Yönlendirici Vergilendirme
Yönlendirici vergilendirme kavramına nedir?
Vergilendirmenin kişilerin davranışlarında özendirme ve caydırma yöntemlerini kullanarak değişimler yaratabilmesi bizi “yönlendirici vergilendirme” kavramına götürmektedir. Vergilendirme amaçları yönünden “mali amaçlı” ve “mali amaç olmayan” şeklinde sınıflandırılabilir.
Vergilendirme ile devlet, ekonomik istikrarı sağlamayı hedefler. Ancak bunun yanında sosyal ve kültürel hayata yön vermek amacıyla da vergilendirmeyi kullanabilir.
Vergilendirmenin amacı sadece gelir elde etmek olmadığında bir yönlendirme söz konusu olur. Vergilendirme araç olarak kullanılarak belirli davranışlar özendirilebilir veya caydırılabilir.
Caydırma yöntemini içeren vergilendirmeye örnekler neler olabilir?
Caydırma yöntemini içeren vergilendirme ile kişilerin bazı davranışları göstermelerinin engellenmesinin amaçlanır. Caydırılmaya çalışılan davranışlara tüketim alışkanlıklarının değiştirilmesi, çevrenin korunması, nüfus planlaması, bağımlılık yaratan maddelerin kullanımının önlenmesi veya azaltılması gibi konular örnek gösterilebilir.
Yönlendirici vergilendirmenin amacı olarak caydırma yönteminin kullanılması için hangi vergilendirme araçlarına ihtiyaç duyulur?
Yönlendirici vergilendirmenin amacı olarak caydırma yönteminin kullanılması için bazı vergilendirme araçlarına ihtiyaç duyulur. Bu kapsamda caydırıcılığın başarılı olabilmesi için vergi yükünün artırımı veya vergi kolaylıklarının kullanımı araçlarına başvurulabilir.
Kişilerin tercihlerini yönlendirmek için vergi kolaylıklarının caydırıcı etkisinin kullanılması nasıl mümkün olabilir?

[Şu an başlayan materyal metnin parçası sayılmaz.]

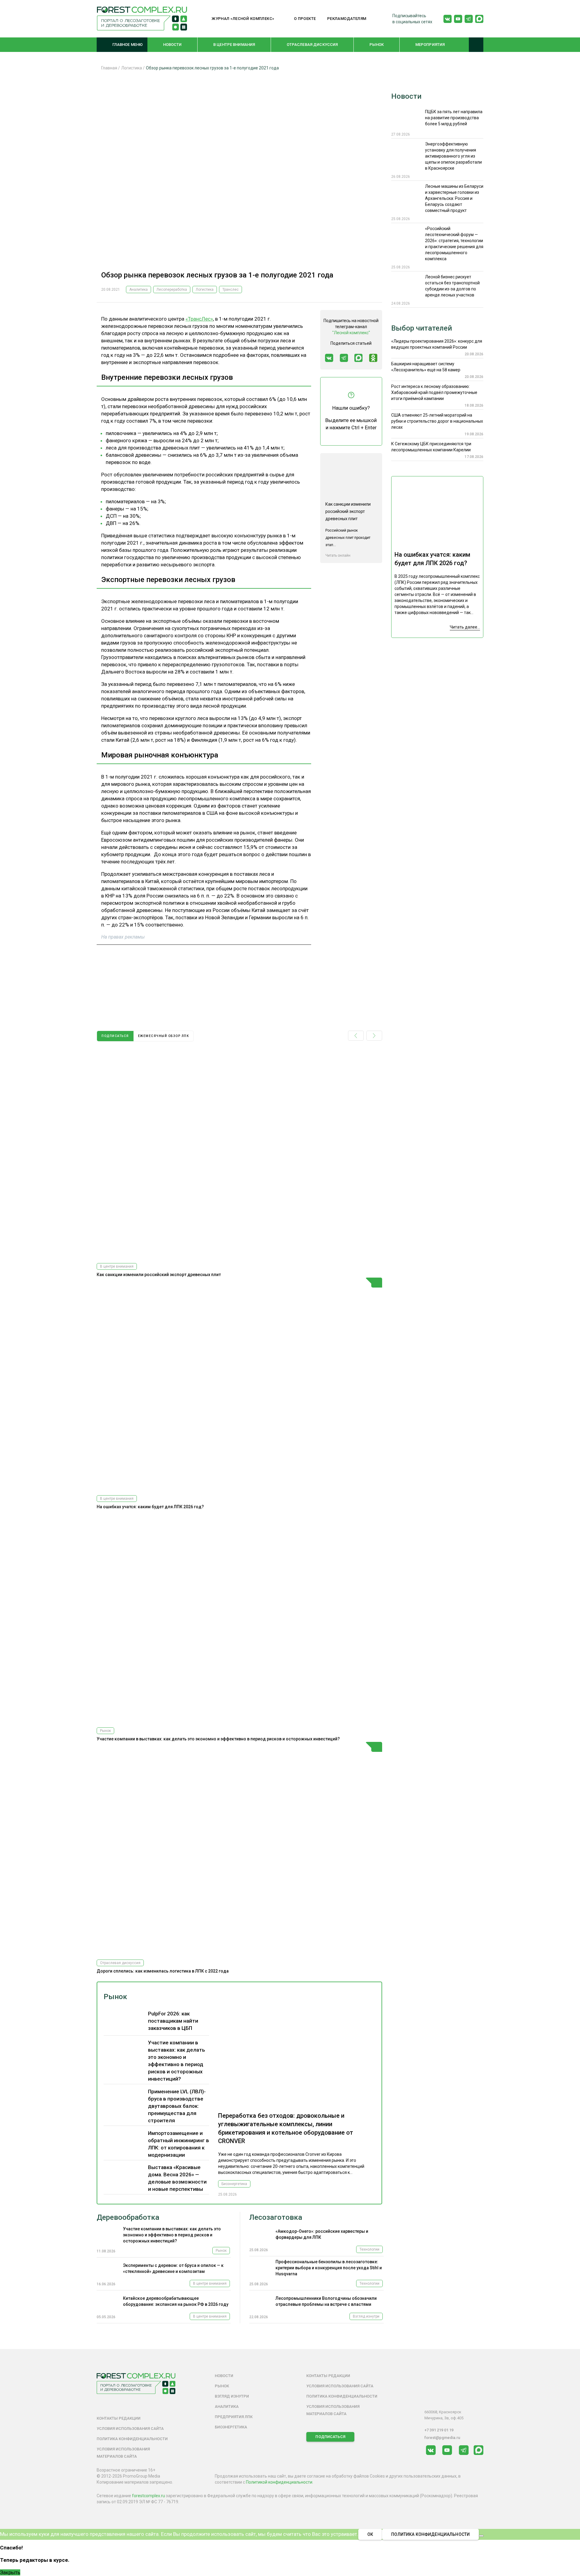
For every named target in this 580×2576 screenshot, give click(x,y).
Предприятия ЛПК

Kişilerin tercihlerini yönlendirmek için vergi kolaylıklarının caydırıcı etkisinin kullanılması mümkündür. Şöyle ki, insanın doğasında kaliteli ve ucuzu aynı anda bulma dürtüsü mevcuttur. Harcamalardan alınan vergilerde, ikame ürünlere uygulanacak vergi avantajları mükellef tercihleri etkiler. Bu şekildeki yönlendirmede aslında tercih edilecek olan rakip/alternatif ürünlere vergi kolaylıkları ile fiyat avantajı sağlanmaktadır. Böylelikle rakip ürünlerden fiyatı daha uygun olanına doğru bir yönlendirme ve en başta cazip görülenin tüketiminin caydırılması amaçlanmaktadır. Birbirine alternatif olabilecek ürünlerde devletin tüketilmesini istediği ürün için vergi avantajı sunularak, tüketici tercihleri yönlendirilmektedir.

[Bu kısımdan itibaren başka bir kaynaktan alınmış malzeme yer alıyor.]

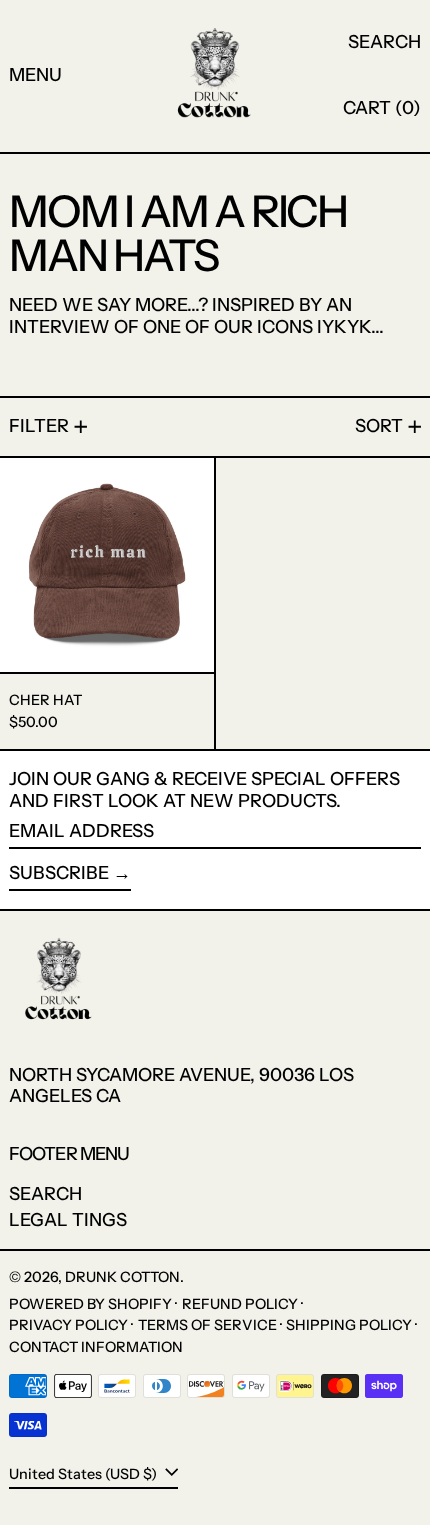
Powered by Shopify (90, 1304)
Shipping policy (349, 1325)
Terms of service (207, 1325)
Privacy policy (68, 1325)
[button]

Yönlendirici vergilendirmenin vergi yükünün azaltılması örnekleri nelerdir?
Yönlendirici vergilendirmenin ikinci yöntemi, belirli davranışların vergi yükünün azaltılması, vergi kolaylıkları, vergi iadeleri ve hatta vergi afları araçlarının kullanılması ile özendirilmesi oluşturmaktadır. Özendirme yöntemi ile sunulan vergi avantajlarıyla devlet aslında vergi harcaması gerçekleştirmektedir. Bir başka deyişle, toplayabileceği vergilerden vazgeçmektedir.
Vergi Kolaylıklarının Kullanımı
Yönlendirici vergilendirmenin bir aracı olan vergi kolaylıklarının kullanımına örnekler nelerdir?
Yönlendirici vergilendirmenin en göz önündeki örneği mükelleflere vergi istisna ve muafiyetleriyle vergi avantajı sunmaktır. Harcamalardan (Katma Değer Vergisi, Özel Tüketim Vergisi vb.), servetten (Motorlu Taşıtlar Vergisi, Emlak Vergisi vb.) ve gelir üzerinden (Gelir Vergisi, Kurumlar Vergisi) alınan vergiler bakımından avantaj sağlanması söz konusu olabilir.
Yönlendirici vergilendirmede sübvansiyon hangi amaçlarla kullanılabilir?
Sübvansiyonlar, kişileri belirli davranışlara yönlendirme amaçlı olarak belirli tüketim mallarının üretim veya tüketimini artırmak, bunların fiyatları üzerinde destekleyici yüksek alımlar gerçekleştirmek, belirli bölgelerde yapılacak yatırımların teşvik edilmesi olabilir.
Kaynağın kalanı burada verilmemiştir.